>>>

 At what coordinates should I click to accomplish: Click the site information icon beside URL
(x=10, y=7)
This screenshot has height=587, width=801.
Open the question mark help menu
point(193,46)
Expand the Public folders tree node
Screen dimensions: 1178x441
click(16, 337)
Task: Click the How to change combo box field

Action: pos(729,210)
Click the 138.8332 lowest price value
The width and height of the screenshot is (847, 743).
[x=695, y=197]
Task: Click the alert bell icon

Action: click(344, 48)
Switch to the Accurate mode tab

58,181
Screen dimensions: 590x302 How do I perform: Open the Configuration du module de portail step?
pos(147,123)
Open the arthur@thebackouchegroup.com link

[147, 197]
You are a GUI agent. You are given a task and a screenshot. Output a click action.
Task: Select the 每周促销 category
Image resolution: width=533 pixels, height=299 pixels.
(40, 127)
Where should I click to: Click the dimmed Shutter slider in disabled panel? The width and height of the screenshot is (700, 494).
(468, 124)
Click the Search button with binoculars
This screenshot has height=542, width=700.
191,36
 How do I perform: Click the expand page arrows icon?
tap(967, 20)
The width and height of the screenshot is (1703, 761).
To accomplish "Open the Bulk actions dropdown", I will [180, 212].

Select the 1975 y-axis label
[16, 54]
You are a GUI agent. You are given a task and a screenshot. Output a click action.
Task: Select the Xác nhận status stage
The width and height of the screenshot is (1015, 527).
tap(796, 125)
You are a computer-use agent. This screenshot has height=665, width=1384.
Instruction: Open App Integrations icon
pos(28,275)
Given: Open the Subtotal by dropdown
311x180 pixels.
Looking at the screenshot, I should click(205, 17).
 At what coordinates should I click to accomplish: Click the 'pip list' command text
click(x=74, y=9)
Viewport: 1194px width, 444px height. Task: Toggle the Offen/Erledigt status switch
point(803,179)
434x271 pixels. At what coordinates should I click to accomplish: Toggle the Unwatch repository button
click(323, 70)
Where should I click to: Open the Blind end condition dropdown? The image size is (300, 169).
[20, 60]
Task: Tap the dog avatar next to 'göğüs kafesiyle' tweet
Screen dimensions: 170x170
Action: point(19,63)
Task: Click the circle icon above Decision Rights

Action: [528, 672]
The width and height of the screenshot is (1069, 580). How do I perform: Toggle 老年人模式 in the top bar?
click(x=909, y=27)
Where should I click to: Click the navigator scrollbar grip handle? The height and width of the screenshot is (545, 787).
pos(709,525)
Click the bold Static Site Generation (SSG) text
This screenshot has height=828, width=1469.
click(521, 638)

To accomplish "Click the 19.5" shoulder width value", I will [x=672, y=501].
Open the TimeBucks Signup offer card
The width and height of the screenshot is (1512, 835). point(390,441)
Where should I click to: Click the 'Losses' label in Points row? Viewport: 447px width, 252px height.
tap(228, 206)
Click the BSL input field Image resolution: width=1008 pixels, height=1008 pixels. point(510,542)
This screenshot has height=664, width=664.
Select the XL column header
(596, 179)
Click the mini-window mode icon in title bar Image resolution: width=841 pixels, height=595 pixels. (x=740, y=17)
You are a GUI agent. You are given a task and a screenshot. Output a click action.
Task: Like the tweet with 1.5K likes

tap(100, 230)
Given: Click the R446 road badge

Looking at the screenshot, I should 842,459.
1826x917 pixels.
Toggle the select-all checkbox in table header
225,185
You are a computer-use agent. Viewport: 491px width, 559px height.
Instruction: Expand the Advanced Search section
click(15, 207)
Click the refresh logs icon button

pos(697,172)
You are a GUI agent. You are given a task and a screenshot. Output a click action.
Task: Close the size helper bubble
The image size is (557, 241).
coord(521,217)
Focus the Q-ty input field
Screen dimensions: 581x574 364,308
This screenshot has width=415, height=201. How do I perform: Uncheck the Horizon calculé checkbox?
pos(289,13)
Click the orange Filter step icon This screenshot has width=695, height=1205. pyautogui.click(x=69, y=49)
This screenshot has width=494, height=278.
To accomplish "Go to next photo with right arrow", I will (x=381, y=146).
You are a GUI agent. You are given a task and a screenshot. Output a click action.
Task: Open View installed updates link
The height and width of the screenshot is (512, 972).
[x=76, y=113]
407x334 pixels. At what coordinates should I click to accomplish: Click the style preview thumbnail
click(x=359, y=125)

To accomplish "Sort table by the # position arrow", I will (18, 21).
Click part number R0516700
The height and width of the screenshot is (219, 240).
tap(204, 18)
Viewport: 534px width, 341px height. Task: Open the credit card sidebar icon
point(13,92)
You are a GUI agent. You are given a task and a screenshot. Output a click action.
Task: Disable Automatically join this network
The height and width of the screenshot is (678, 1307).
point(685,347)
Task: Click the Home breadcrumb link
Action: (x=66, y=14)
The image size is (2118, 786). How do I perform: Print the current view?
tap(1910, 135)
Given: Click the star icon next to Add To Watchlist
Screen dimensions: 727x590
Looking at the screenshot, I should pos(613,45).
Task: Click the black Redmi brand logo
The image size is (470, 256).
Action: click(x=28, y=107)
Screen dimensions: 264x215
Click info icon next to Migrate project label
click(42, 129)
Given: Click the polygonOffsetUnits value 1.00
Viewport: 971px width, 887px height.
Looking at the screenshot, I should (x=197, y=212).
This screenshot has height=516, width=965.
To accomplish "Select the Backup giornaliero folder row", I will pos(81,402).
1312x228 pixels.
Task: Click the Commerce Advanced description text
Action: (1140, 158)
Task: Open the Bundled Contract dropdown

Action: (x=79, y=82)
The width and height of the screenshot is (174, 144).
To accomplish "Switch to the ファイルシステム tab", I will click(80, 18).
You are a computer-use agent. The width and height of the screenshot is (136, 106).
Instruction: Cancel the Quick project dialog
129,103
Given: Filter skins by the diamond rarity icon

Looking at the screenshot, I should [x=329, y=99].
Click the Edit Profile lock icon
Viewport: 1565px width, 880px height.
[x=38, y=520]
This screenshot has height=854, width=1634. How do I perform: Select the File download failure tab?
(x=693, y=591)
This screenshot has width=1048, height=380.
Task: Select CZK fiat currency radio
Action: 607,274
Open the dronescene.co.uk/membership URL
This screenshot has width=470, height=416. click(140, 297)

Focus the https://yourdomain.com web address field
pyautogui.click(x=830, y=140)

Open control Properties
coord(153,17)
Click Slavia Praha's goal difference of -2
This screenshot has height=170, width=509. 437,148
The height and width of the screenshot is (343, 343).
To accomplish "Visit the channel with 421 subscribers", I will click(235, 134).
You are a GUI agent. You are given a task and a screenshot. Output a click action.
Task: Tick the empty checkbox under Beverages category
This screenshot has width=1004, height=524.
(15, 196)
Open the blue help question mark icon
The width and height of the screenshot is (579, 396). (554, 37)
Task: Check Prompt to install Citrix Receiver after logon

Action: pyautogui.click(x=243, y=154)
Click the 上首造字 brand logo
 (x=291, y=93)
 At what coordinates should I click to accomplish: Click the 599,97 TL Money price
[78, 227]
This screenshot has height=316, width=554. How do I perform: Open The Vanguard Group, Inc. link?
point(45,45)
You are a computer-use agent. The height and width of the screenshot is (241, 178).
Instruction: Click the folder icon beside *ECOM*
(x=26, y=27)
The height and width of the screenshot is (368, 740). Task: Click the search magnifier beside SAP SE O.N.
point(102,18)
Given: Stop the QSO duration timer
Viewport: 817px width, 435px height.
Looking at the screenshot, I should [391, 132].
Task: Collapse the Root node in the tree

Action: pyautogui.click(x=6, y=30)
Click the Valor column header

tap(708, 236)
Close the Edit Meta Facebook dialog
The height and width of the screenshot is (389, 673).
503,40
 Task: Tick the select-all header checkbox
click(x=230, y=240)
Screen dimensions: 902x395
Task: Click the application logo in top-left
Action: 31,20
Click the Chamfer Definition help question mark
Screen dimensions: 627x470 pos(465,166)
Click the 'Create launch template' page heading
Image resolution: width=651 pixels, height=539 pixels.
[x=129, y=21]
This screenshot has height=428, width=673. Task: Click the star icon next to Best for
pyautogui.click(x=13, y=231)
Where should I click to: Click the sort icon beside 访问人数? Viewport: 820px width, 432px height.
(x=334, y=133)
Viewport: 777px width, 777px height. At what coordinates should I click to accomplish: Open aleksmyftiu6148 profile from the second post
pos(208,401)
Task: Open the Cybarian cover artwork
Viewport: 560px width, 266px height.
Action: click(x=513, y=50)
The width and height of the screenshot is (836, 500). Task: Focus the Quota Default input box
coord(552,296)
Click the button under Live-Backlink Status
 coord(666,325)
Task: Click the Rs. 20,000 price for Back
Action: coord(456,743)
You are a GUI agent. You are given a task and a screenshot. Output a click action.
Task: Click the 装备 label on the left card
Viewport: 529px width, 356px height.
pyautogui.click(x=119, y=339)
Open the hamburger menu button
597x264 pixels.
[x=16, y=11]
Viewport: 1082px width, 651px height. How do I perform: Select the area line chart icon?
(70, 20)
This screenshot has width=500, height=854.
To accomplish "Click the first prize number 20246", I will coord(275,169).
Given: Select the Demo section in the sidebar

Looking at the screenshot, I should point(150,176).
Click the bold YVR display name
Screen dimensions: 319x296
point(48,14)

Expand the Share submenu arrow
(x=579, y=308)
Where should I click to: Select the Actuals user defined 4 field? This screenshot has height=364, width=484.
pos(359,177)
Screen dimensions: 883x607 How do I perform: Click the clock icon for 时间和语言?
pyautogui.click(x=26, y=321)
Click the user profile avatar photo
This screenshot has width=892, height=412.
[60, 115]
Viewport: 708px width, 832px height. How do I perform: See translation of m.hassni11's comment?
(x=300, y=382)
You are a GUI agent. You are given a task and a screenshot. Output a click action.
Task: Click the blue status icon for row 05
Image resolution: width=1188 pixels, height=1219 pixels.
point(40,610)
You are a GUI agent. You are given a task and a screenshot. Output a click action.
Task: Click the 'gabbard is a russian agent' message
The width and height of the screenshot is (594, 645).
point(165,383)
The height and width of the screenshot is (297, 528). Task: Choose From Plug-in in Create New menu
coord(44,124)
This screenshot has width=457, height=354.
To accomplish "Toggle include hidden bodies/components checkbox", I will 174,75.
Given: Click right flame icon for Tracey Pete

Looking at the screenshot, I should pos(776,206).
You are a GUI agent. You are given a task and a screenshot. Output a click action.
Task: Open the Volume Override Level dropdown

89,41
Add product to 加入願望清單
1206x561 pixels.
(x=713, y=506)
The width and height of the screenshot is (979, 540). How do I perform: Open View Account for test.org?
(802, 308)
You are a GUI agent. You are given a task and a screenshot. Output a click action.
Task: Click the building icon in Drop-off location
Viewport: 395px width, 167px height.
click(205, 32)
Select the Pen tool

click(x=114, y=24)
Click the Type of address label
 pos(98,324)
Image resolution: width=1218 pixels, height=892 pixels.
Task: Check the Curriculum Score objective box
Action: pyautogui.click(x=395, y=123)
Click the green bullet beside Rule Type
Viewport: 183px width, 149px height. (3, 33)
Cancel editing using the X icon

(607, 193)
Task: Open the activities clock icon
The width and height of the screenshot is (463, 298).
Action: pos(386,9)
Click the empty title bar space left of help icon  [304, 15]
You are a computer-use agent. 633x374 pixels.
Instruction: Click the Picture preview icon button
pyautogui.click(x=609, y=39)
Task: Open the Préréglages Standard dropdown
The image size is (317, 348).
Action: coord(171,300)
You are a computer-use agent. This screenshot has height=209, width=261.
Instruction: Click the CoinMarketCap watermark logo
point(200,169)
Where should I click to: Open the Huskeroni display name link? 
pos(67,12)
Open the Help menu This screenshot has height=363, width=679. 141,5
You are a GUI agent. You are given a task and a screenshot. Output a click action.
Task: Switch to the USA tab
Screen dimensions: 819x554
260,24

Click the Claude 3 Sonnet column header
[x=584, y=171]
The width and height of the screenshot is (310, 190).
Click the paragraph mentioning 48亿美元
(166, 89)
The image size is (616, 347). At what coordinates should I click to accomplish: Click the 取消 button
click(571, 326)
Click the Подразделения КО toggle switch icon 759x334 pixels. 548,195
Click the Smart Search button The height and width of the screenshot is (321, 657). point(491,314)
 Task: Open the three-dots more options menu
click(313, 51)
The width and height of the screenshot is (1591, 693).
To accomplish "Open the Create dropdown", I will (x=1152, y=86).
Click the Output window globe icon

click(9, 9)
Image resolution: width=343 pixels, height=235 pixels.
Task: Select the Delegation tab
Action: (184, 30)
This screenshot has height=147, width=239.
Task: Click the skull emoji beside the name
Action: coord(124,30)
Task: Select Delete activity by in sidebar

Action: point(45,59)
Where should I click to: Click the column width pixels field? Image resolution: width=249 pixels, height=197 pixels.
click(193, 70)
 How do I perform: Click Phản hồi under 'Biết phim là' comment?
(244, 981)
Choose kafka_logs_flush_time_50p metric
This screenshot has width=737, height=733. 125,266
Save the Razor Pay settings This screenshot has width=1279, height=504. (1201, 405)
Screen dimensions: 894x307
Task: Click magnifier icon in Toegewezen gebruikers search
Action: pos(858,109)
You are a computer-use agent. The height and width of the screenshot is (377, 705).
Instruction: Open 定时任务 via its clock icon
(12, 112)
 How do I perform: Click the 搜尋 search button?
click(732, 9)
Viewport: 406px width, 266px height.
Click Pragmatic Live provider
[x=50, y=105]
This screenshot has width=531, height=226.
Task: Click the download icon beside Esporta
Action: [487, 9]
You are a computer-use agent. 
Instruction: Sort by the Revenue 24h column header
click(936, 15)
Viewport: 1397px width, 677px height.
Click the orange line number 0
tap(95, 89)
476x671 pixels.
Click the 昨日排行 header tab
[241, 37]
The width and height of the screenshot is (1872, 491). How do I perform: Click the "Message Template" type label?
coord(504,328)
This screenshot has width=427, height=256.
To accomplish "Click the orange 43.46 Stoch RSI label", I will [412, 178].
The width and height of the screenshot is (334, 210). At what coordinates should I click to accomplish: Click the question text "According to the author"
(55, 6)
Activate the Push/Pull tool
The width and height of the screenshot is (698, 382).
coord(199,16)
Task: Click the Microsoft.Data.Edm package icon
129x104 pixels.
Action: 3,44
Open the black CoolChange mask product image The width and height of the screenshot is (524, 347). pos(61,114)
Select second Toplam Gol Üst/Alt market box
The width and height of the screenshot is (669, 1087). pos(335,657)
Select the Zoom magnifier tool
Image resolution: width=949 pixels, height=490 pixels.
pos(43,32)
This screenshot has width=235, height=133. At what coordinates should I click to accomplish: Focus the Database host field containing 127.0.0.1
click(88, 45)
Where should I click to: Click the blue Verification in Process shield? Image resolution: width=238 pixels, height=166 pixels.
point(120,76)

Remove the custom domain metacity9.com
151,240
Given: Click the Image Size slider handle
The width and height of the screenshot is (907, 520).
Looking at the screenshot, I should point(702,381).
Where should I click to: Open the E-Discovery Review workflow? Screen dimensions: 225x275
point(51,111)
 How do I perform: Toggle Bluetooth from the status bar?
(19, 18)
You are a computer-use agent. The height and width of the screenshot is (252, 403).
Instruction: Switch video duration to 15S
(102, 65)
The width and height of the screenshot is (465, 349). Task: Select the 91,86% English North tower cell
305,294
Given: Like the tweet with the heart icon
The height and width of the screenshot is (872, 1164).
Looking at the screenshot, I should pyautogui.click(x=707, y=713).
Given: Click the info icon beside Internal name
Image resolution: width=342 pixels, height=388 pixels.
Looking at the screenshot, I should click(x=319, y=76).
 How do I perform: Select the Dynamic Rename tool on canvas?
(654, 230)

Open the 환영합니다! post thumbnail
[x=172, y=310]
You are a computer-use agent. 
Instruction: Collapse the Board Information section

<<<

* EXERCISE INSTRUCTIONS
Count the lines of the records that contain the word "photo". Give only the count.

* RESULT OF THIS EXERCISE
2